La storia del voto dei napoletani a San Rocco

Risale al lontano 1656 il momento in cui Napoli fu afflitta da una terribile pestilenza, un flagello che fece tremare tutti i cittadini. In quei terribili giorni alcuni nobili napoletani si rivolsero a San Rocco, venerato come protettore contro le epidemie.

Questi nobili, decisi a sfidare il pericolo e cercare salvezza, fecero voto di dedicarsi al santo. Così, abbandonando il centro cittadino, trovarono rifugio e costruirono le loro abitazioni in una terra lontana, che presto fu chiamata San Rocco, proprio in omaggio al loro protettore.

Costruirono poi una modesta cappellina per onorare il santo, una figura venerata anche oltre i confini italiani. Tutto ciò avvenne nel contesto storico del Casale di Marianella, una realtà che in quei tempi era molto importante.

Nel XIX secolo ci fu una nuova epoca di evoluzione per questa comunità di fedeli. Fu un periodo in cui le fondamenta di un nuovo tempio si innalzarono, testimoniando una crescita sia spirituale che architettonica.

In questo secolo di cambiamenti, la Chiesa di San Rocco assunse uno stile neogotico.

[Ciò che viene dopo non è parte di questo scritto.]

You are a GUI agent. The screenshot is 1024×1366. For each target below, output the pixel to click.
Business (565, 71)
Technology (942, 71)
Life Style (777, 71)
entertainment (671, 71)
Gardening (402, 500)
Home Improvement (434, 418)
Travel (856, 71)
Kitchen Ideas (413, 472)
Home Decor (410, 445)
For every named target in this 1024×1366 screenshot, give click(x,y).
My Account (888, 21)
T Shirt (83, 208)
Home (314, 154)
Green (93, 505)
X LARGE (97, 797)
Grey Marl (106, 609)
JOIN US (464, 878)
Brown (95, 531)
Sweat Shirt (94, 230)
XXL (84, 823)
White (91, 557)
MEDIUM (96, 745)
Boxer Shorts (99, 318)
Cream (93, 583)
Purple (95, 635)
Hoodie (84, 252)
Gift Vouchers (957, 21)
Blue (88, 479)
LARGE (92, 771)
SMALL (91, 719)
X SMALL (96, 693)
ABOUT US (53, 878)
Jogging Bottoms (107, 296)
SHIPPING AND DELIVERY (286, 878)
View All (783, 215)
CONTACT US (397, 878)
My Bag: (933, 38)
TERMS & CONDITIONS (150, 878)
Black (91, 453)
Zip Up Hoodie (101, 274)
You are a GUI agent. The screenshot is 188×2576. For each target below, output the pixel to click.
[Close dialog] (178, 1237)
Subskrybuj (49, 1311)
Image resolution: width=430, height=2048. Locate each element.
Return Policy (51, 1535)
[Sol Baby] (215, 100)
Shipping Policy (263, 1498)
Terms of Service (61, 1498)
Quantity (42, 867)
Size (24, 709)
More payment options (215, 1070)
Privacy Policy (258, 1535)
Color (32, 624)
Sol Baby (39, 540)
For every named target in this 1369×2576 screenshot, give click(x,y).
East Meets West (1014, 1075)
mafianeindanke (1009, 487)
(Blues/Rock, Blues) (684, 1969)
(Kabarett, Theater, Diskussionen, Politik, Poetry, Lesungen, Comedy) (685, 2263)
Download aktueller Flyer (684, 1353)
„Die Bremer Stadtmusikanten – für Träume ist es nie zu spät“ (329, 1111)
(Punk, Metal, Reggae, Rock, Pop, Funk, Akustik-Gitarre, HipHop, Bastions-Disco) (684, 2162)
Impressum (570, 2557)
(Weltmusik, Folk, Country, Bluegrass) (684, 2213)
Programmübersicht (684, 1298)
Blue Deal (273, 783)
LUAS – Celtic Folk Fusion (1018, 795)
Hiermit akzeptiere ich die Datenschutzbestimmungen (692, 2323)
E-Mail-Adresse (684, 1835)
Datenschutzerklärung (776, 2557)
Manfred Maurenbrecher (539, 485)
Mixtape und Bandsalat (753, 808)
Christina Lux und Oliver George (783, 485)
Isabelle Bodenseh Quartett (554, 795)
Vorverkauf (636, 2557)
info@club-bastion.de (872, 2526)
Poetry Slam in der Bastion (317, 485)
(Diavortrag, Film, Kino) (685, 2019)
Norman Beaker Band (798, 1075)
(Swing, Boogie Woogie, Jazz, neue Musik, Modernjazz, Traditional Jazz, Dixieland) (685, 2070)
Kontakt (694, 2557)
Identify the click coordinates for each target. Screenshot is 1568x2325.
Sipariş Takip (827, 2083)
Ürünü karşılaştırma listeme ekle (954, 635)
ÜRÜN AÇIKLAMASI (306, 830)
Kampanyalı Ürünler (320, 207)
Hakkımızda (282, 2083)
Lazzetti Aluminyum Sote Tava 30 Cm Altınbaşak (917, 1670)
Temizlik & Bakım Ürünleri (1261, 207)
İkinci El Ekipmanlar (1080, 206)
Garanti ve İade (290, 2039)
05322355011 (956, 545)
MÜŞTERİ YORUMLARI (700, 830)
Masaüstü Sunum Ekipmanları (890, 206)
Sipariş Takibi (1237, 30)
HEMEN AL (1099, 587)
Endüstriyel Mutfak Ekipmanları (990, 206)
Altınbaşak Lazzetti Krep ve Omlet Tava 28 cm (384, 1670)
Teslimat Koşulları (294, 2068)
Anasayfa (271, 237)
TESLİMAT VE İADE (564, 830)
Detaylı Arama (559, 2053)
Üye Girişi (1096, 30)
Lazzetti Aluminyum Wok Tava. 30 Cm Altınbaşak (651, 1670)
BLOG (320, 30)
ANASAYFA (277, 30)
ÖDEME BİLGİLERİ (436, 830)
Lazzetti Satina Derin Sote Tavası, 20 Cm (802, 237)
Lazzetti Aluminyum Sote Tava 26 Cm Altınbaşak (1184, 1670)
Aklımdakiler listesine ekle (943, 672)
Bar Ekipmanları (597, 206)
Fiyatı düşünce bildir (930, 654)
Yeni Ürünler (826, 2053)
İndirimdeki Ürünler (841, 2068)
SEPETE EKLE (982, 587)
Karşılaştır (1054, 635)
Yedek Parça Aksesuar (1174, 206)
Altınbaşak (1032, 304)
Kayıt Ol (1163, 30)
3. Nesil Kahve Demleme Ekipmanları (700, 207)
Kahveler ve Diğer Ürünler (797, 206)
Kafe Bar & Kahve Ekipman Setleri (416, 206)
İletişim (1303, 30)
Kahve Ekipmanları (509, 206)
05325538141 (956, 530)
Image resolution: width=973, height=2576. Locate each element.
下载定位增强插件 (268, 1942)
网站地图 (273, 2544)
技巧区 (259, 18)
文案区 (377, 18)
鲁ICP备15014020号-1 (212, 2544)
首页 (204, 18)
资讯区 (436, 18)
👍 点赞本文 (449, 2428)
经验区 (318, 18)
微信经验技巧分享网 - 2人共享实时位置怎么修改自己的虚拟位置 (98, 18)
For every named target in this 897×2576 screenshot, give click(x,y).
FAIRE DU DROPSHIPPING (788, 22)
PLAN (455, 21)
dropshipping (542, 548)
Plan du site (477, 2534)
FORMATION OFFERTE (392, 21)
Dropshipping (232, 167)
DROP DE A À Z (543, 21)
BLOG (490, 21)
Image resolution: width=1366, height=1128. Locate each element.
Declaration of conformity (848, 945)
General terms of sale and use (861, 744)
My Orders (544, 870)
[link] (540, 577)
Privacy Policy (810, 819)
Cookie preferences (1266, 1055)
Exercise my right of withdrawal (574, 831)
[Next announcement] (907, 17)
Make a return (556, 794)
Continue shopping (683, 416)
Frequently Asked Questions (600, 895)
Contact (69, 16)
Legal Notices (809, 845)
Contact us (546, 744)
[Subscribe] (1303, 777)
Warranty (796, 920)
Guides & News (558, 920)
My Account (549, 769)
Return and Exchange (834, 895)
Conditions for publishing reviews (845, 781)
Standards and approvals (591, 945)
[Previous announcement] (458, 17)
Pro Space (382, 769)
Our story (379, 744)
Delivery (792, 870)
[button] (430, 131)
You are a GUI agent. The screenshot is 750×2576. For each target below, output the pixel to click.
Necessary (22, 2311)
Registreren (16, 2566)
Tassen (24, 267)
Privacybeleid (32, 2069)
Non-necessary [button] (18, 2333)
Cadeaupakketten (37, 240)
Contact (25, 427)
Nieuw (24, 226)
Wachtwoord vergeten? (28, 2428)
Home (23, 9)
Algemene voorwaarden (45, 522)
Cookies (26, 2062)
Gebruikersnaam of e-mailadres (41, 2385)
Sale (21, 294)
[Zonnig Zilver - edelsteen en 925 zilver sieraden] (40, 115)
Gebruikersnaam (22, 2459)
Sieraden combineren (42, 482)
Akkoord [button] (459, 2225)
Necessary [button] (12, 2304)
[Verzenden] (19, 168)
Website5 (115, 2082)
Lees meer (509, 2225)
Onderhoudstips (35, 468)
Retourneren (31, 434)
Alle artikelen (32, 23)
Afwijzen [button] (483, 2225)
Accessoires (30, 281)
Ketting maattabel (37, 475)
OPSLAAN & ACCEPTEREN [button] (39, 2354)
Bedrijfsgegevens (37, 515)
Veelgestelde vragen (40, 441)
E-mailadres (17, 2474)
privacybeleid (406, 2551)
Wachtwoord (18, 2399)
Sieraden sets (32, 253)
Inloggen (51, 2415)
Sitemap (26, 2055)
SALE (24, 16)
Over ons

L’accesso alla chiesa venne rinnovato grazie all’apertura di una nuova strada, la via Santa Maria a Cubito, che guidava i fedeli con un sentiero luminoso verso questo luogo di preghiera.

Così, nel corso dei secoli, la Chiesa di San Rocco è diventata più di una semplice costruzione di pietra e mattoni. È un simbolo di fede, speranza e resilienza.

Le sue pareti racchiudono le preghiere di generazioni di fedeli che hanno cercato conforto nei momenti più difficili della loro vita, riuscendo a trovare la via dopo tante difficoltà grazie alla devozione verso il santo.